Lovingly sloven: sacrificing perfect for progress.
- Adam Clark
- Mar 21
- 4 min read
Updated: Mar 23

There is beauty in what appears to us as chaos. That is what I like about this picture. It’s an obstacle to beautiful things on the other side. That’s how I like to think of this one word, sloven. So, let’s get into it.
Advice is often a secondhand gift, no longer in use by the giver, and unwanted by the receiver. Let’s forget stoicism, Sisu, virtue… I am not a robotic machine doing all the right things. Perhaps I got off to the wrong foot with these first blog posts. They are not meant to be advice. My prior post are just reflections of parts of my life, and truth is, some parts of my life I would describe as… how do I say this: sloven.
Merriam Webster defines this word as: untidy, especially in personal appearance. Lazily, slipshod, in thought.
The word describes me well when it’s six a.m. and I’m lying on the sofa in sweats with a knit blue hat pulled over my eyes squeezing out five more minutes of sleep while my daughter eats breakfast. As much as I like to portray my thoughts as organized and sharp, they are better categorized as detached interdimensional wormholes to contrary ideas.
I used to feel a lot of guilt about this, shame even. Growing up catholic, there is a natural tendency to feel that anything less than perfect behavior is a failure of some sort, especially when no one is watching – because of course, God is watching, and so is Santa or one of his elves. Best not to be naughty.
I was in my twenties when I finally was able to reframe this whole problem. I still don’t always get it right, but now a man of forty, I am doing my best to embrace it. I will always have some messy parts of my life. I have learned to embrace them, see them as necessary even. And it begs the question, what’s the value in fixing them anyway?
In my business career, I was taught that it is better to leverage your strengths than fix the deficiencies. It applies to your team, your product, and yourself. I wasn’t sure I believed that, even though I taught it. After years of practice, I see there is truth here.
I work to reflect on positives, though I don’t always win. When I do win that battle with the mirror, it is most often because I’ve been spending time with my strengths and doing something positive with them rather than working to fix my faults.
When I look in the mirror and I don’t see what I want, I try to have some humility. I try to think of the word sloven, instead of something nastier. I like it, mostly because I think it’s a funny word. But also, I like to think there is some innocence about our failings. Like the boy who shows up to school with oily, matted hair, but scores perfectly on his math exam. It’s almost not his fault for being disheveled.
The first time I encountered the word sloven, I was in my mid-twenties and reading Joseph Heller’s Catch-22. I was infuriated that I did not know it and quickly pulled out my thesaurus, which I kept with me at the time, and made a note.

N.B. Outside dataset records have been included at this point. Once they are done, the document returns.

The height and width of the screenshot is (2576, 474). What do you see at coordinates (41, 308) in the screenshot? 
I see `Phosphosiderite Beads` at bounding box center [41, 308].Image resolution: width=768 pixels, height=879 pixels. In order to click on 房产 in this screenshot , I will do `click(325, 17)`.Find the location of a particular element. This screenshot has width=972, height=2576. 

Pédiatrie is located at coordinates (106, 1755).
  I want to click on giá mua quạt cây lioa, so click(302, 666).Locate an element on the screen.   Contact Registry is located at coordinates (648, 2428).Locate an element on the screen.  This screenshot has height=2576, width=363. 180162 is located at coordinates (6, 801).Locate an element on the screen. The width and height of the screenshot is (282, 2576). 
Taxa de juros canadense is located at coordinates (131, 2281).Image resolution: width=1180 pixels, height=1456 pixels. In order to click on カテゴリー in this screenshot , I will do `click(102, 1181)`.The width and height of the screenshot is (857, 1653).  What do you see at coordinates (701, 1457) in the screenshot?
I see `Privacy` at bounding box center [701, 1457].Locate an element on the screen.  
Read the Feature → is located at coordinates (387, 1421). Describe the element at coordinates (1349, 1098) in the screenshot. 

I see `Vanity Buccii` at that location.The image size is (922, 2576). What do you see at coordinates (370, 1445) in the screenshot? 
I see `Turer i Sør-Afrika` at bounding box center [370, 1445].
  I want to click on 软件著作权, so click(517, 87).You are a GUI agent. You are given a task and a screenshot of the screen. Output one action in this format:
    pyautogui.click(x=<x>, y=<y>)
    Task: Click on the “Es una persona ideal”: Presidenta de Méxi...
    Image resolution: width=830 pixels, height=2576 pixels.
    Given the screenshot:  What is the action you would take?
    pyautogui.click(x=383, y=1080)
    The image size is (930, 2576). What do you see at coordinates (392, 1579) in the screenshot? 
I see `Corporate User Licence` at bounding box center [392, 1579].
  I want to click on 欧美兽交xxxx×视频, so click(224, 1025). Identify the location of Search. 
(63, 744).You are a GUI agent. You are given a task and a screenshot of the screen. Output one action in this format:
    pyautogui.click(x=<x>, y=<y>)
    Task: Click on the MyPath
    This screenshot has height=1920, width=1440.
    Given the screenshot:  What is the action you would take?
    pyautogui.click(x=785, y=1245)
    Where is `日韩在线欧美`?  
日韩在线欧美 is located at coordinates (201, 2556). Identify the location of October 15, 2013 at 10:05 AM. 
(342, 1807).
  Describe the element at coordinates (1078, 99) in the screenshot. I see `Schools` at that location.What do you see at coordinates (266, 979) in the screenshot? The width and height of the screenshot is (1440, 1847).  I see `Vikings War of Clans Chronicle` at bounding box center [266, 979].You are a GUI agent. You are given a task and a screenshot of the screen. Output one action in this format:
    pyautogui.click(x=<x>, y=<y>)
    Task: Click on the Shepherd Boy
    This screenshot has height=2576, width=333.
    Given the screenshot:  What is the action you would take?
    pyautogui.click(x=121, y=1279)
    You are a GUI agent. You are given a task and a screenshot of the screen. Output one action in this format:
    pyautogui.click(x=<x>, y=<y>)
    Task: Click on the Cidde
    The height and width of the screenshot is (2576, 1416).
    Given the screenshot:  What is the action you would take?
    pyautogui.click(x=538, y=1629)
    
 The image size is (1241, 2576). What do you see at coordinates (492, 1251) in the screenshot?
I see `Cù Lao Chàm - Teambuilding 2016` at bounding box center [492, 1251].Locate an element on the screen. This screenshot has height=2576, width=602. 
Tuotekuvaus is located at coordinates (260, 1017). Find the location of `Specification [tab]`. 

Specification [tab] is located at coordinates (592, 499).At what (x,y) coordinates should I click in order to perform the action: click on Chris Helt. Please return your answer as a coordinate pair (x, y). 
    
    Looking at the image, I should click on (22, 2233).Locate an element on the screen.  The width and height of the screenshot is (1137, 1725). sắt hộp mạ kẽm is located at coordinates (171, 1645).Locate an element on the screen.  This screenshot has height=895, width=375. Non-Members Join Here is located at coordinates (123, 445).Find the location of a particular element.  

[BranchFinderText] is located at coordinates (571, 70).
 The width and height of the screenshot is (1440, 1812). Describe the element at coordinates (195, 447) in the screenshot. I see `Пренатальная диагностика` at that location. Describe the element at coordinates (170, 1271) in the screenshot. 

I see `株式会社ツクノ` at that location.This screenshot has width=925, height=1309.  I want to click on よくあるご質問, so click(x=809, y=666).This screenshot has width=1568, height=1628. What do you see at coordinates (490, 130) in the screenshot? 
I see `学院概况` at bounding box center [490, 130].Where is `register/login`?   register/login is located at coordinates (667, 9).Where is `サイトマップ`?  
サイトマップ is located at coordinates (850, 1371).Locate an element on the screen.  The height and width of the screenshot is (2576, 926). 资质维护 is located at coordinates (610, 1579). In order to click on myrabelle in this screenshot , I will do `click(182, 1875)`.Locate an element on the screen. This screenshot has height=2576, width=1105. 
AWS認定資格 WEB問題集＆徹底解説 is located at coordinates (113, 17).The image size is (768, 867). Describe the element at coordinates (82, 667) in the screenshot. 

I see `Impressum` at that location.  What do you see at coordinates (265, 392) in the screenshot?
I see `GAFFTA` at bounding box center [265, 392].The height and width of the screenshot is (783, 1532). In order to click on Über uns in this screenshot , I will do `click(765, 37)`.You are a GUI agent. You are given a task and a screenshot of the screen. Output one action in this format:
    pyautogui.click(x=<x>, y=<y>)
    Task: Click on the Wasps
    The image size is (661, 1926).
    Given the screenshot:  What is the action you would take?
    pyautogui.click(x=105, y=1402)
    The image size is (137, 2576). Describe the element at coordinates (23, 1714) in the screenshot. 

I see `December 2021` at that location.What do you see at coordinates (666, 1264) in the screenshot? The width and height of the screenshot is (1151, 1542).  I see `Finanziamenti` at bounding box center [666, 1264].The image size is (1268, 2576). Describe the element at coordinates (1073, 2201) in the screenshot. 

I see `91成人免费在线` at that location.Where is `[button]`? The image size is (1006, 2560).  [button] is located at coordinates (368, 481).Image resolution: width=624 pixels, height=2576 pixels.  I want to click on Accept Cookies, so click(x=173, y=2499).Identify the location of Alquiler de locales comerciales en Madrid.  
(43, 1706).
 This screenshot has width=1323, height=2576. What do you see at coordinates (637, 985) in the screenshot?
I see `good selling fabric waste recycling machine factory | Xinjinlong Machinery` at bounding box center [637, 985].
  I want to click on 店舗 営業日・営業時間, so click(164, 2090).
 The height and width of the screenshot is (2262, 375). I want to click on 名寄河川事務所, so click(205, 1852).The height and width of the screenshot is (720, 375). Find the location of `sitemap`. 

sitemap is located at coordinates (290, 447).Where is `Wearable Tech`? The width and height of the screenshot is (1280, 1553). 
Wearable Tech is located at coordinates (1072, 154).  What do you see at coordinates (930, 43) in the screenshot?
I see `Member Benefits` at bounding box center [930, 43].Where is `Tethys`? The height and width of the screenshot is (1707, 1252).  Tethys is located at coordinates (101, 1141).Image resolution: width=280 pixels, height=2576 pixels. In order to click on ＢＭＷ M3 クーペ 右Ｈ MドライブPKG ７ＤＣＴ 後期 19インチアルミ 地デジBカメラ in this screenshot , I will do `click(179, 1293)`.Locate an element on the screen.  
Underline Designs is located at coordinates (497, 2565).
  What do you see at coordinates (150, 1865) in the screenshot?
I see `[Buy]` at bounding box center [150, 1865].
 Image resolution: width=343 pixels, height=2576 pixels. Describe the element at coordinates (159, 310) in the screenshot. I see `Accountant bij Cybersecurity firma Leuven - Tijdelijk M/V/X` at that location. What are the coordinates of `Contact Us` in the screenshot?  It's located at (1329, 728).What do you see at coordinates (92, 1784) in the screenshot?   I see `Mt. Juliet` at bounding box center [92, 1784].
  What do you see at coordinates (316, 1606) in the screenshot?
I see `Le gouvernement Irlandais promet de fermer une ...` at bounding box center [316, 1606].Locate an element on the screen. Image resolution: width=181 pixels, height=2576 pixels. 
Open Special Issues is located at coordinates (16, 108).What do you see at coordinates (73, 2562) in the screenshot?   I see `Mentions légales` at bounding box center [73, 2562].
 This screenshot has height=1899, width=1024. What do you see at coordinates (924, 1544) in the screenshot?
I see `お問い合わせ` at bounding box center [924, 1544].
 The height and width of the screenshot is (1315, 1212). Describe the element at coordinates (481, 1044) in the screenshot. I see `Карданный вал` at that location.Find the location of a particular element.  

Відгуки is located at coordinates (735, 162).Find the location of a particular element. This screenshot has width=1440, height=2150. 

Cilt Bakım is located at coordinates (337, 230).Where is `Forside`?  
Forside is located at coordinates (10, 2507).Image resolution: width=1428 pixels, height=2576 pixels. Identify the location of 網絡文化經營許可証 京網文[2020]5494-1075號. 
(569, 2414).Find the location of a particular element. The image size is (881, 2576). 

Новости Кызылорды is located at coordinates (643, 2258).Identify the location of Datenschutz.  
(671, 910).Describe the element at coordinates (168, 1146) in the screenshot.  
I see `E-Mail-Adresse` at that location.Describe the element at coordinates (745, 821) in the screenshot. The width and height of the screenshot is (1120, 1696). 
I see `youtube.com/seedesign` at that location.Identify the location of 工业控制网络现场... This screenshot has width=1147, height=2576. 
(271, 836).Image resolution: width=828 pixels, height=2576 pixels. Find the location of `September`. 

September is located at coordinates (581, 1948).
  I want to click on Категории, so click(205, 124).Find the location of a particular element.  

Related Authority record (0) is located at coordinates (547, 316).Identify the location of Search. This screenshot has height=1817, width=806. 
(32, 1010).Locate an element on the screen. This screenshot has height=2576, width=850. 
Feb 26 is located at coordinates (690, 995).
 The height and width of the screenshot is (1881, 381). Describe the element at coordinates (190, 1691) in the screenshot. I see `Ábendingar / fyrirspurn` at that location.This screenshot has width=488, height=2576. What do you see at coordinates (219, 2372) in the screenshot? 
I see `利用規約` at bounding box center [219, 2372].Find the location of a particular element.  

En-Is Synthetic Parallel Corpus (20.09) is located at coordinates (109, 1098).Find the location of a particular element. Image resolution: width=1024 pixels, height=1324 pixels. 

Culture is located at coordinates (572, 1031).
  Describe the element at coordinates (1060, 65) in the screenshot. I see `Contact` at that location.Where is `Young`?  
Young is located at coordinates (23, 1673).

I liked the dark humor that Heller uses in Catch-22. His use of the word sloven is no exception. His slovenly described characters can’t help their untidiness, they are dealing with war, life and death, of course.
And so are we. We are grappling with existence. We are battling the wages of daily life. Of course it will get messy sometimes. I would argue, if it is too neat, we aren’t focused on big enough ideas and problems.
I especially like this notion when I am thinking about my creative work. The process of creativity is inherently messy. When I approach my creative work with a desire for perfection, it’s almost impossible to get started. When I give myself the freedom to make a mess, and the space to explore my wormhole thoughts, then it is much easier to produce. And that is most often the goal, to get started, to get over the hang ups of being neat and orderly all the time.
There will always be parts of me that enjoy making my bed every morning, keeping a tidy house, hitting the gym four days a week, and staying on task. There is virtue here. But when I am feeling stuck, I try to tell myself: Get started. Make a mess. Progress is better than perfection. Be sloven if it keeps you moving toward your aims. You can always come back and clean things up later. If I find myself bartering for minutes between tidy tasks and the untidy pursuit of my goals and passion, then there will always be parts of my life that are lovingly sloven.